> [To-do item]
Copy out the rows verbatim, starting at the line containing "has width=1024, height=768." and ending after the line containing "red-arrow-annotation: 10日换手>30出红箭头, >80出红十字". Leave the pictures out of your answer.
Segment Start: Provided information
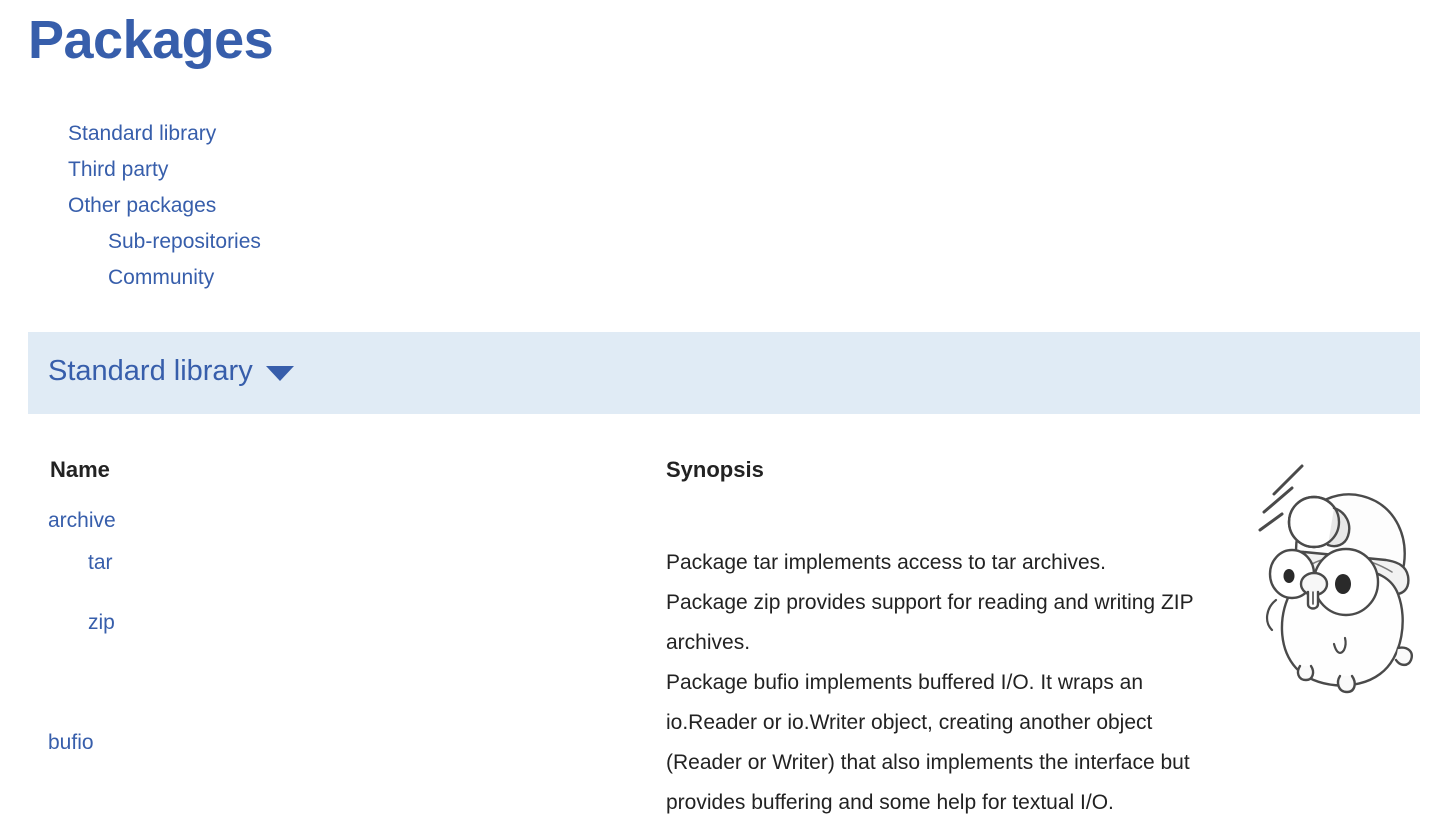 This screenshot has height=840, width=1444. Describe the element at coordinates (166, 521) in the screenshot. I see `package-name-cell: archive` at that location.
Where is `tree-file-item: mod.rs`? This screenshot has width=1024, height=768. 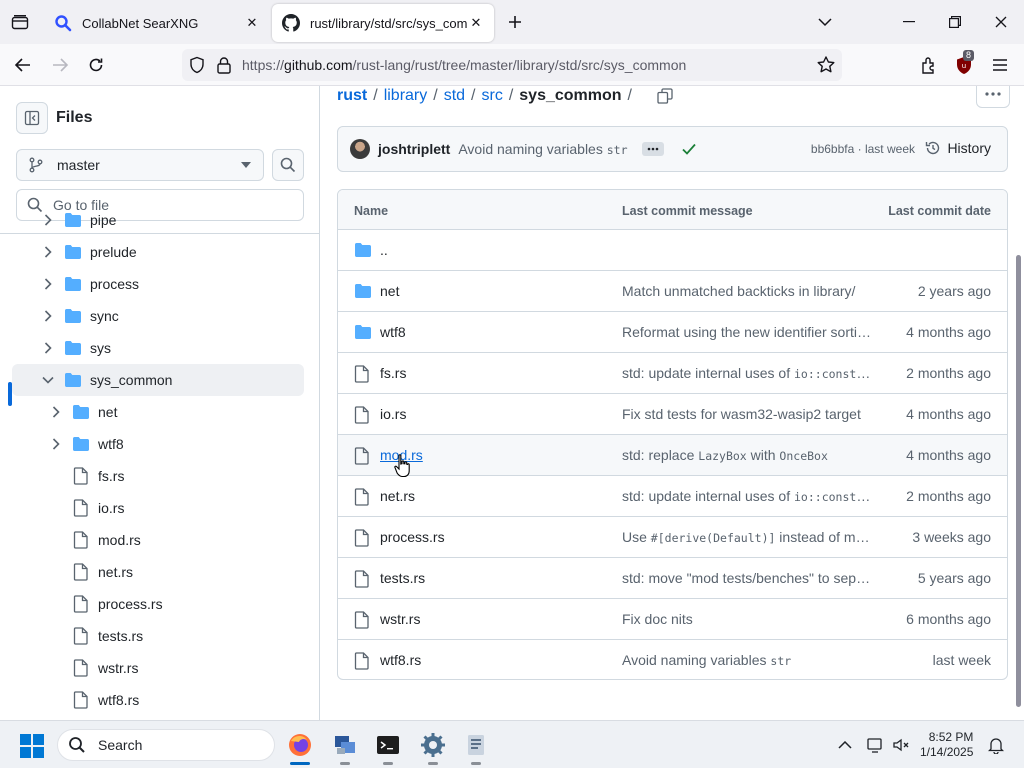
tree-file-item: mod.rs is located at coordinates (160, 540).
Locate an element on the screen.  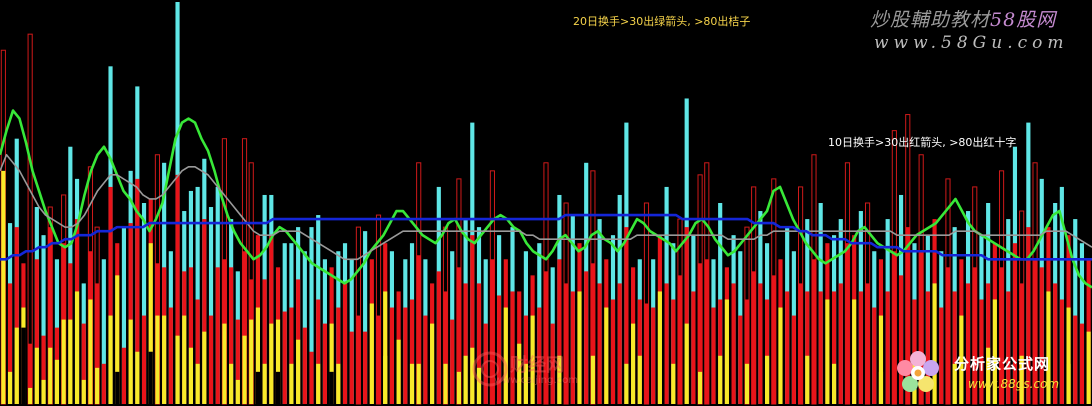
red-arrow-annotation: 10日换手>30出红箭头, >80出红十字 is located at coordinates (922, 142).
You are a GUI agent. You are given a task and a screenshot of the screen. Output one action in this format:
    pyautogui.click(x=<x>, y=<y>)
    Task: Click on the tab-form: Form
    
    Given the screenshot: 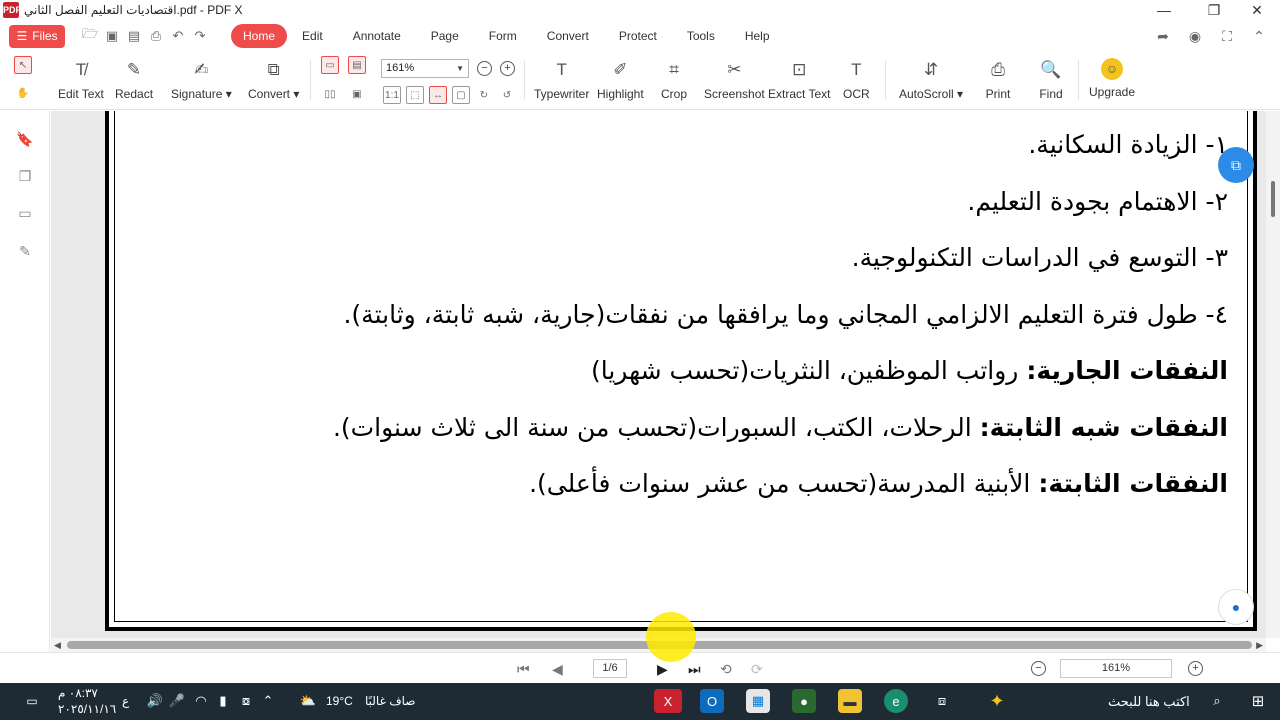 What is the action you would take?
    pyautogui.click(x=503, y=36)
    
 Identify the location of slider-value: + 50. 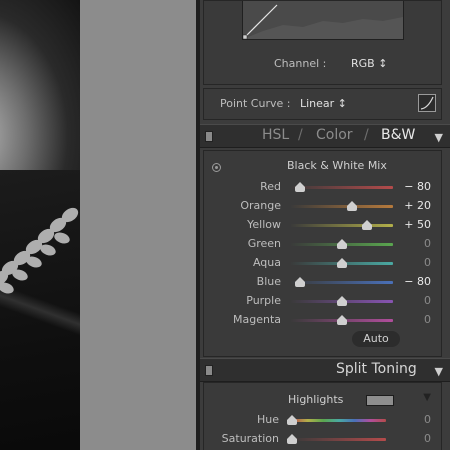
(418, 224).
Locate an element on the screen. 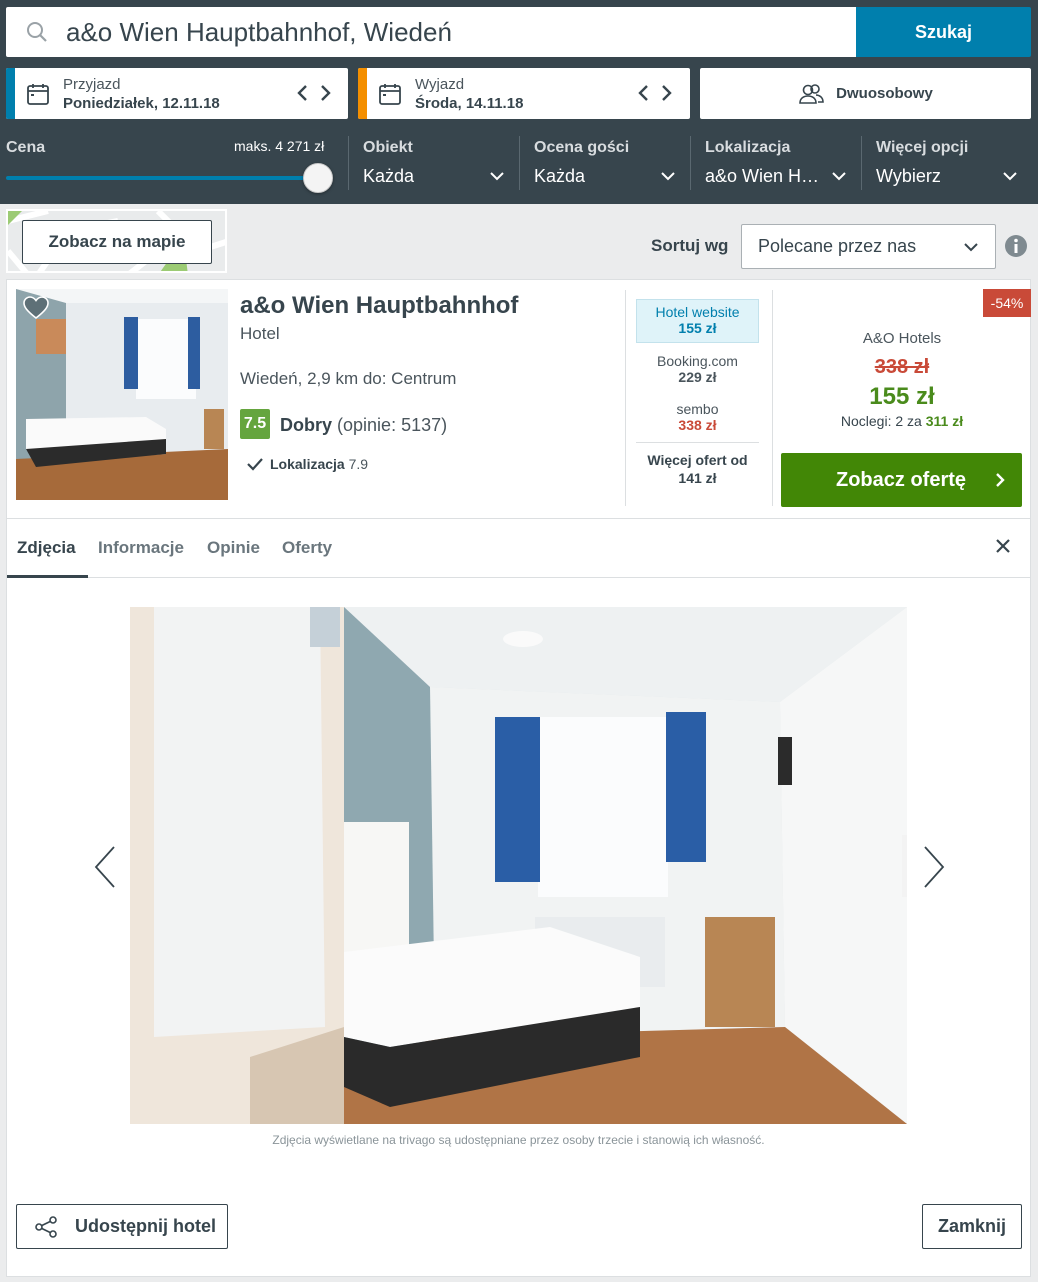 This screenshot has width=1038, height=1282. location-score: Lokalizacja 7.9 is located at coordinates (319, 464).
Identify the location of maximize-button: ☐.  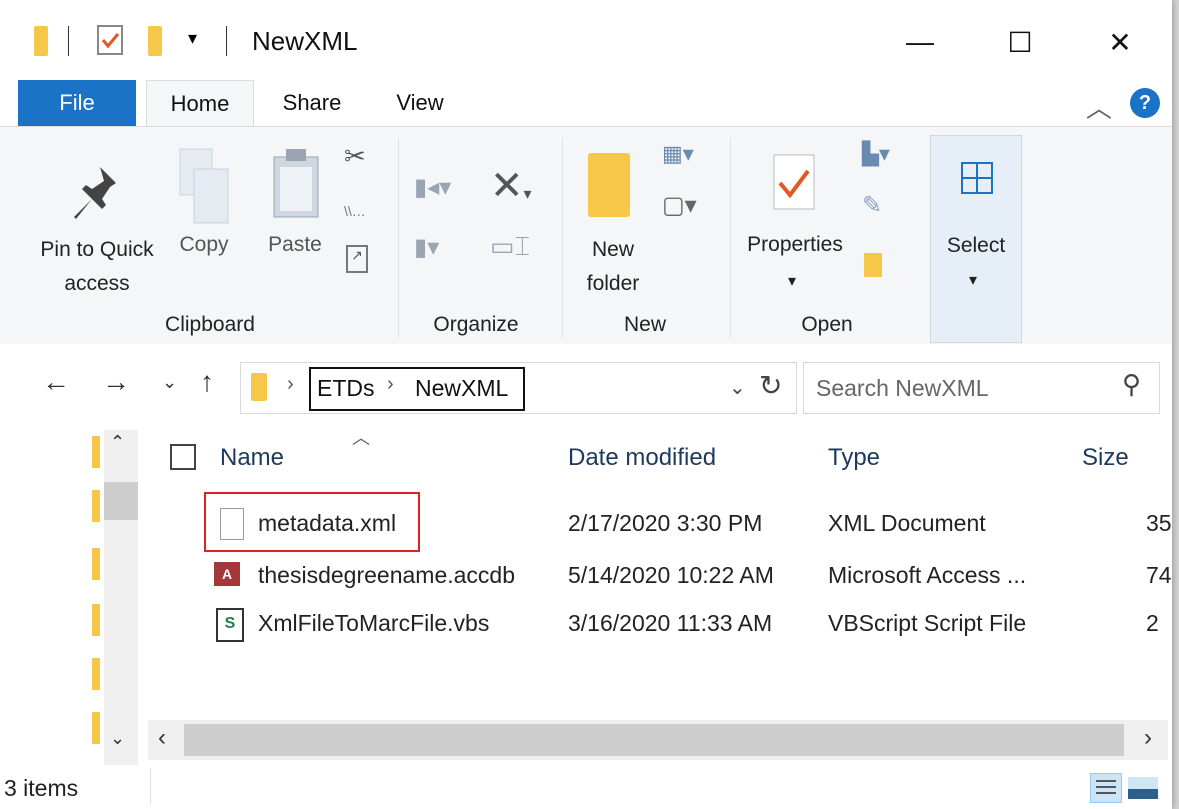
Segment End: Provided information
> [Your response]
Where is `tree-file-item: mod.rs`? This screenshot has width=1024, height=768. 
tree-file-item: mod.rs is located at coordinates (160, 540).
Locate an element on the screen.  
red-arrow-annotation: 10日换手>30出红箭头, >80出红十字 is located at coordinates (922, 142).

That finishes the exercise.